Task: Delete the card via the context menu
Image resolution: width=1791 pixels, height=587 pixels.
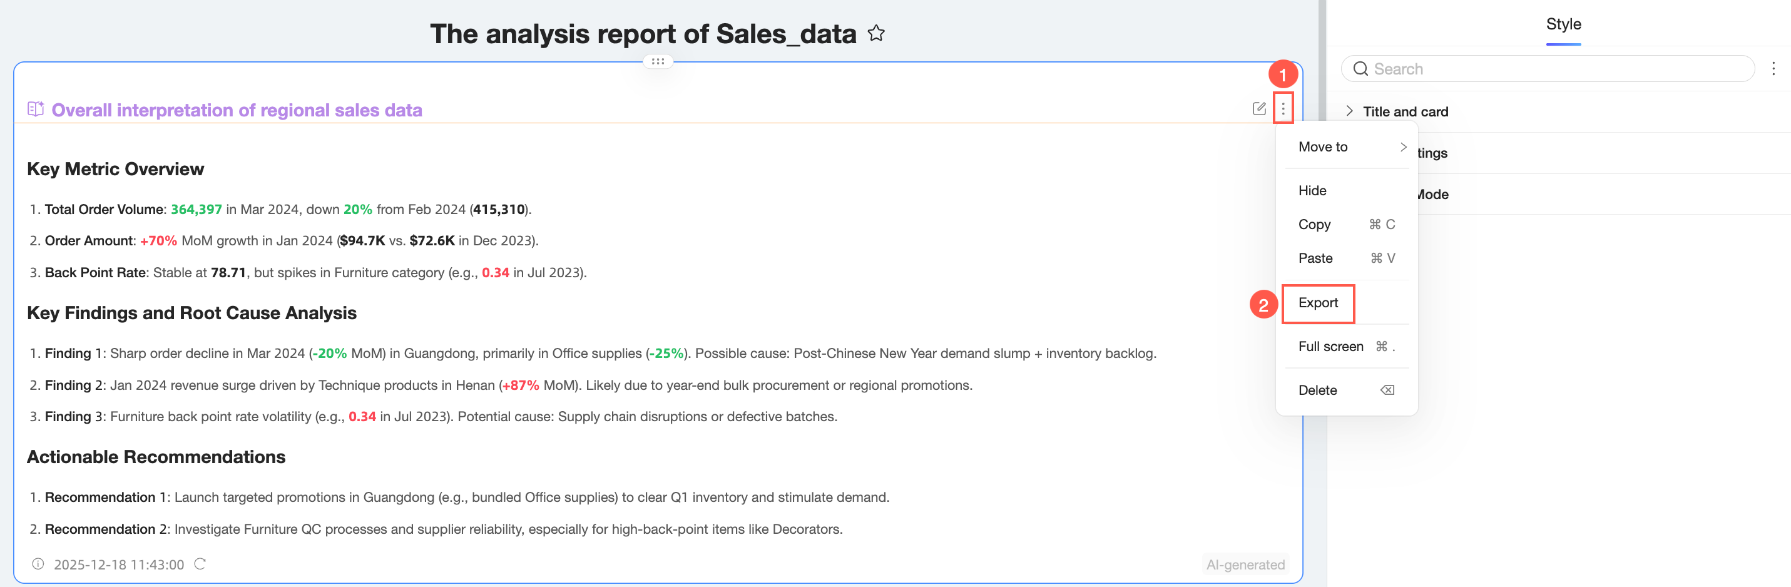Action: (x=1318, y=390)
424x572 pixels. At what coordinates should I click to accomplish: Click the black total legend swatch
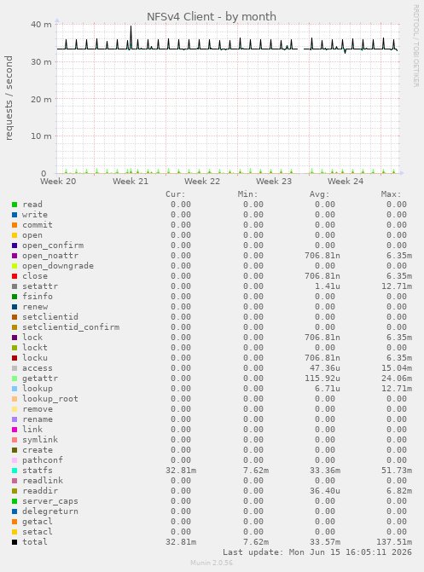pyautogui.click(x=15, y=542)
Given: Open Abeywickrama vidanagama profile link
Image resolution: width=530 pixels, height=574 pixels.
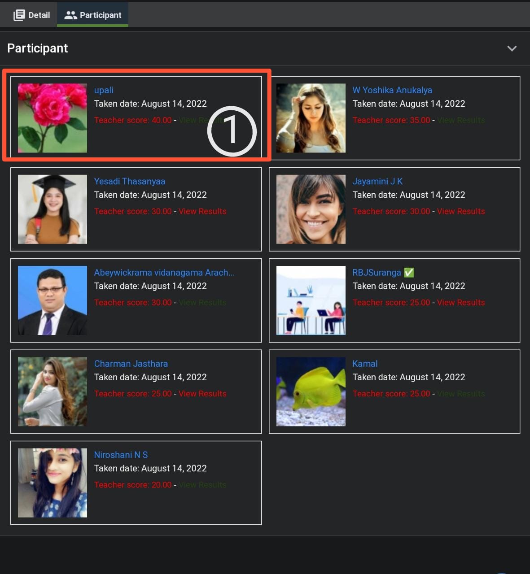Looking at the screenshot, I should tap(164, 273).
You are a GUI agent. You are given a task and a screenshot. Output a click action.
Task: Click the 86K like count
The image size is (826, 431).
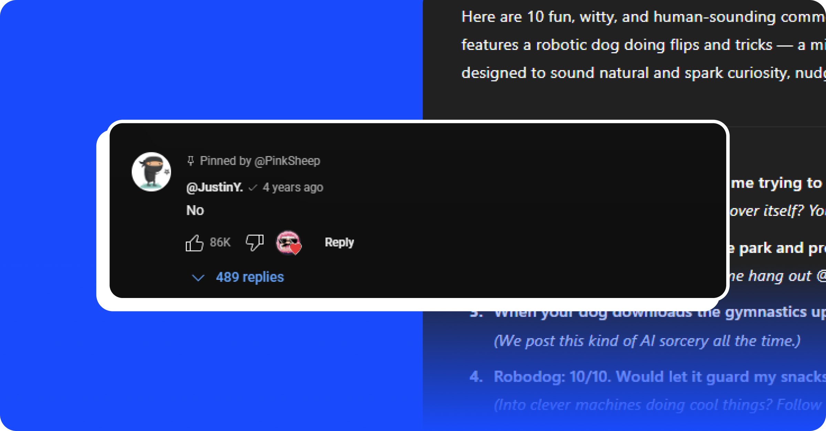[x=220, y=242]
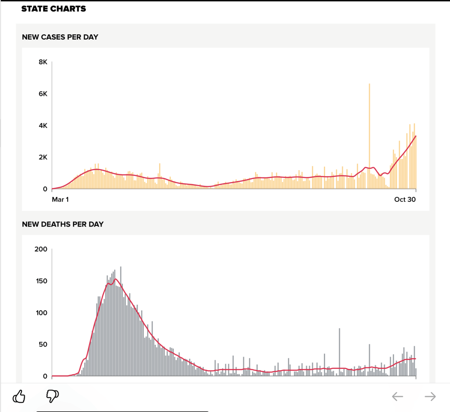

Work to be completed: Rewrite the rows starting with the line that contains "You are a GUI" and going on through the end of the rows, with "like count" replaced by "view count" and everything else unchanged. Leave the pictures out of your answer.

Correct output:
You are a GUI agent. You are given a task and a screenshot. Output a click action.
Task: Click the 86K view count
The image size is (826, 431).
[x=220, y=242]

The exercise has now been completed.